Biological molecules often separate from their environment by forming small droplets, alike droplets of oil dispersed in water. The formation of such droplets inside the living cell can regulate the cell behaviour: from changing the gene expression to altering signals and communication between the cells. In a new paper published in Physical Review Letters, Alex Paraschiv and colleagues show that the separation of proteins into small droplets inside the cell membrane can control the volume of the whole cell, and can serve as a regulator of the cell pressure.
Cells are typically in an equilibrium with their surroundings, which includes having the same osmotic pressure as their environment, as otherwise they would shrink or explode. When the osmotic pressure of the environment suddenly changes, for instance when it rains, single cell organisms need to have a fast and efficient way of re-adjusting their internal osmotic pressure to match that of the environment. To do that, bacterial cells have evolved mechanosensitive channels – proteins that sit in the cell membrane and act as pressure valves that let molecules through to adjust the volume and pressure.

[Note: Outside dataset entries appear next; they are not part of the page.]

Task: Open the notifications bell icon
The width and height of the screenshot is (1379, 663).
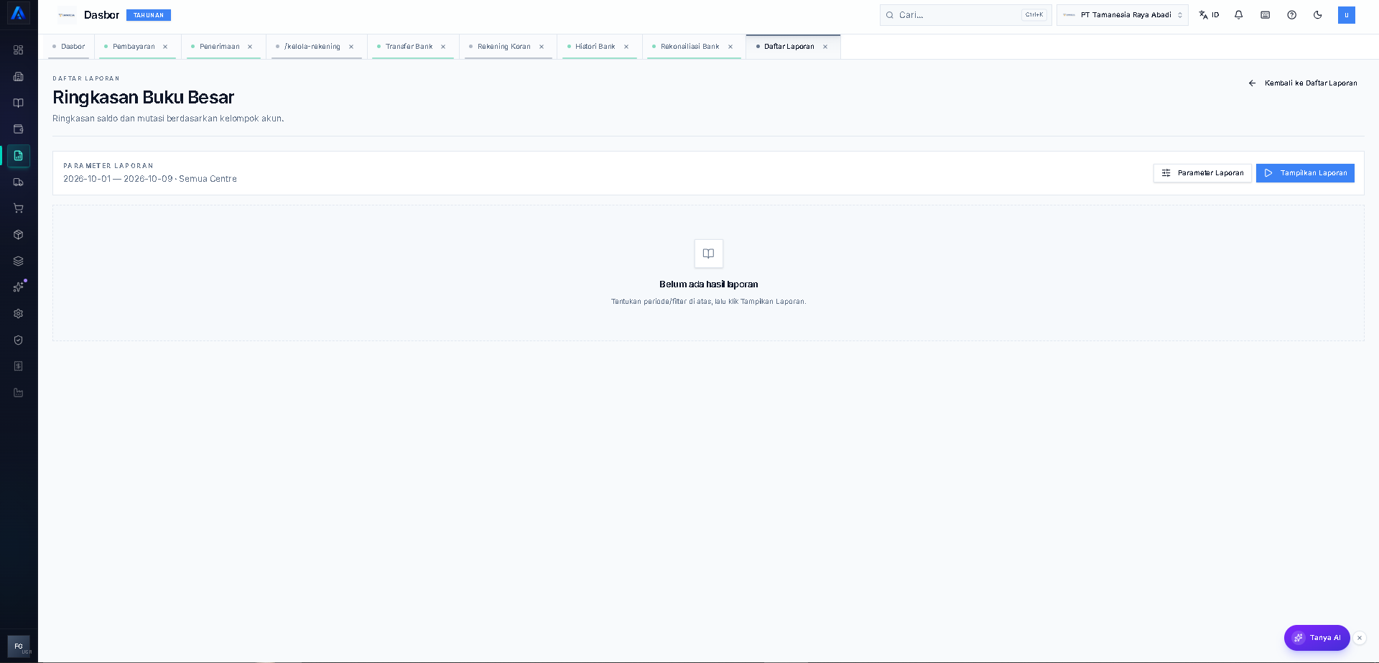Action: pyautogui.click(x=1238, y=15)
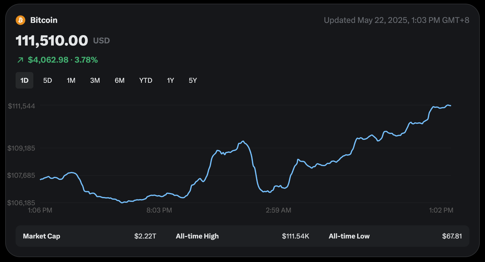
Task: Click the Bitcoin title text
Action: (44, 20)
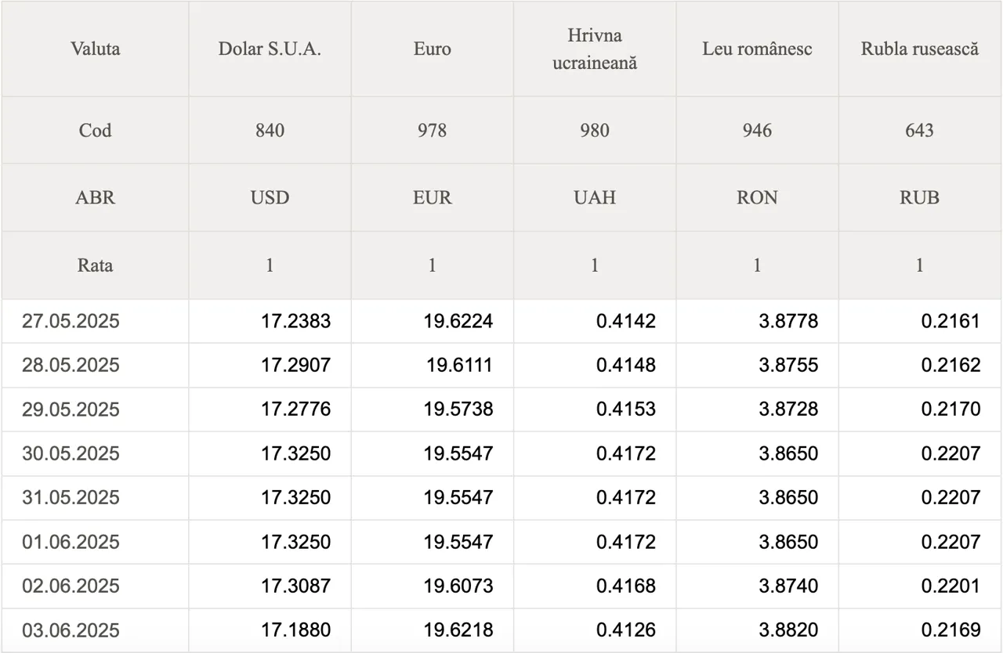This screenshot has height=653, width=1003.
Task: Click the Euro column header
Action: pos(432,49)
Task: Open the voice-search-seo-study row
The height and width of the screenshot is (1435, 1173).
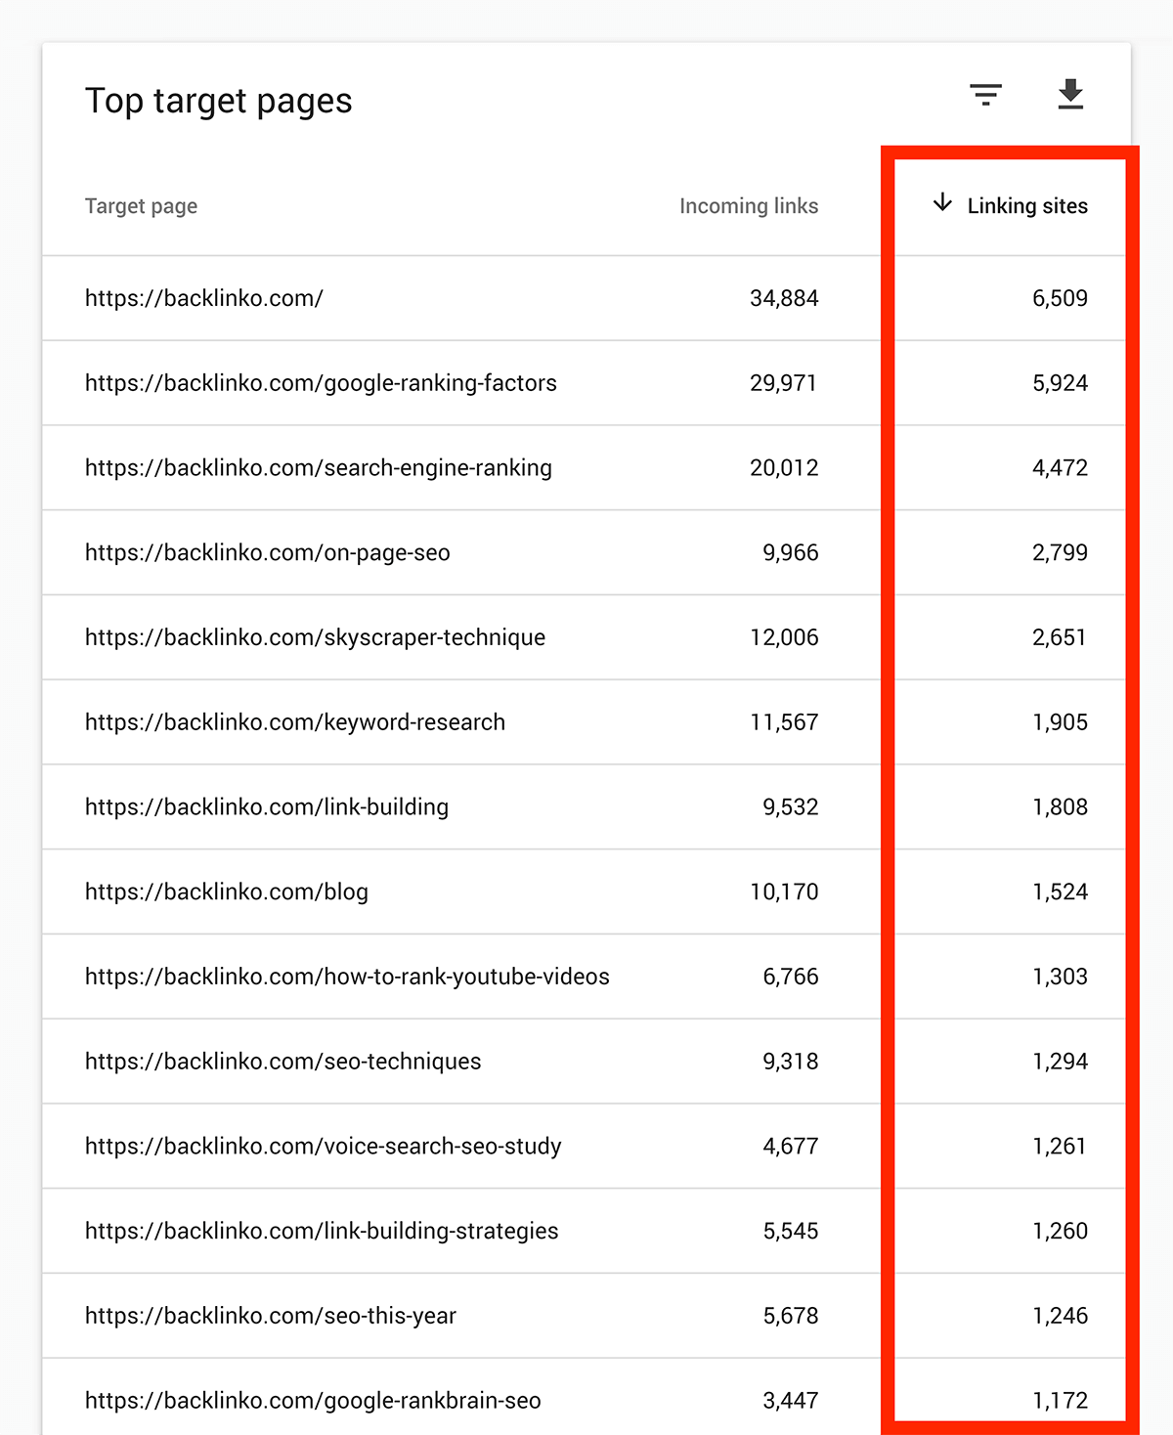Action: [587, 1147]

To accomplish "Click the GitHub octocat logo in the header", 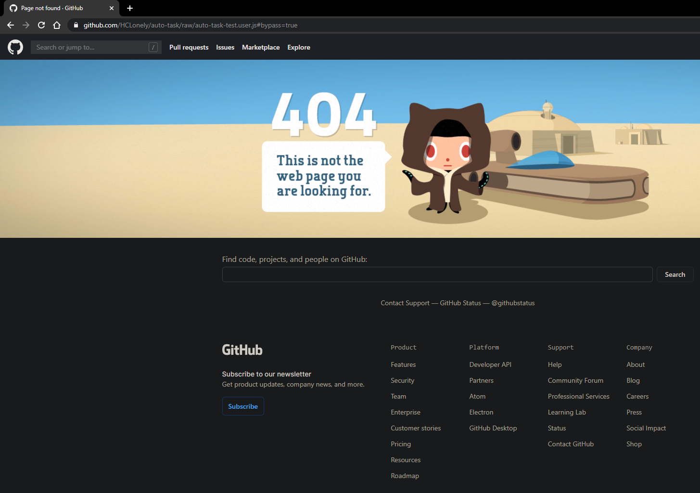I will coord(15,47).

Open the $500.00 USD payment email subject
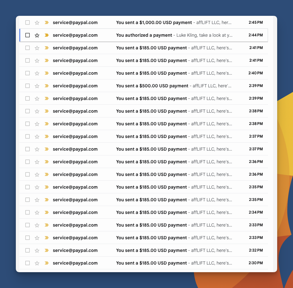pyautogui.click(x=152, y=86)
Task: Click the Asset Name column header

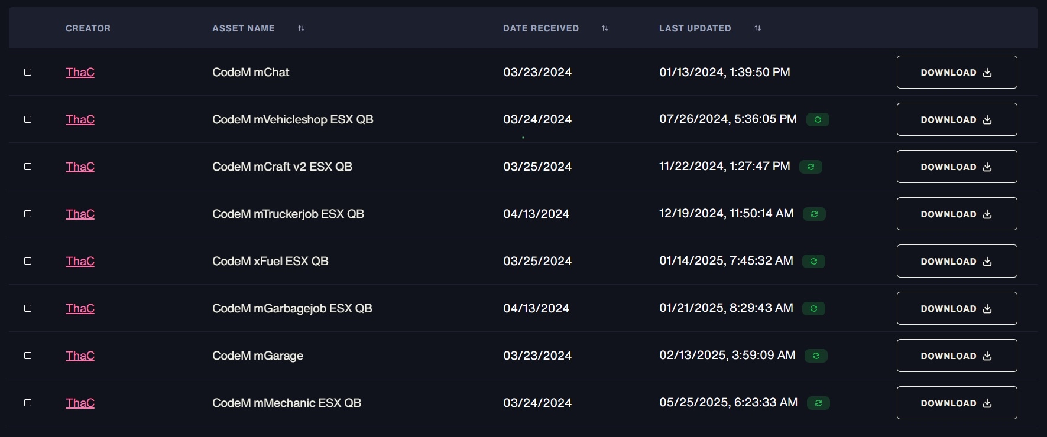Action: coord(244,28)
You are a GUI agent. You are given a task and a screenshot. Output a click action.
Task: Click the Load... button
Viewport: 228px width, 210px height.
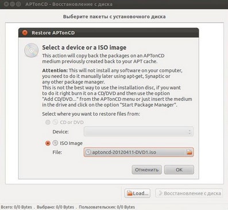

Paraschiv et al develop a minimal computer model of mechanosensitive channels inside the cell membrane to study their collective behaviour: how many channels cooperate with each other to help control the cell pressure. The authors find that by separating into small droplets, the channels help each other to quickly close when their activity is not needed. This droplet formation protects the cell from leaking. Conversely, when the osmotic pressure in the environment suddenly changes, the channel droplets quickly disperse, and individual channels efficiently open up on their own. The authors suggest that the formation of droplets serves as an additional level of the control of the cell pressure and volume.
This work is a result of a collaboration between the Saric group at UCL IPLS and Pilozota group at the University of Edinburgh.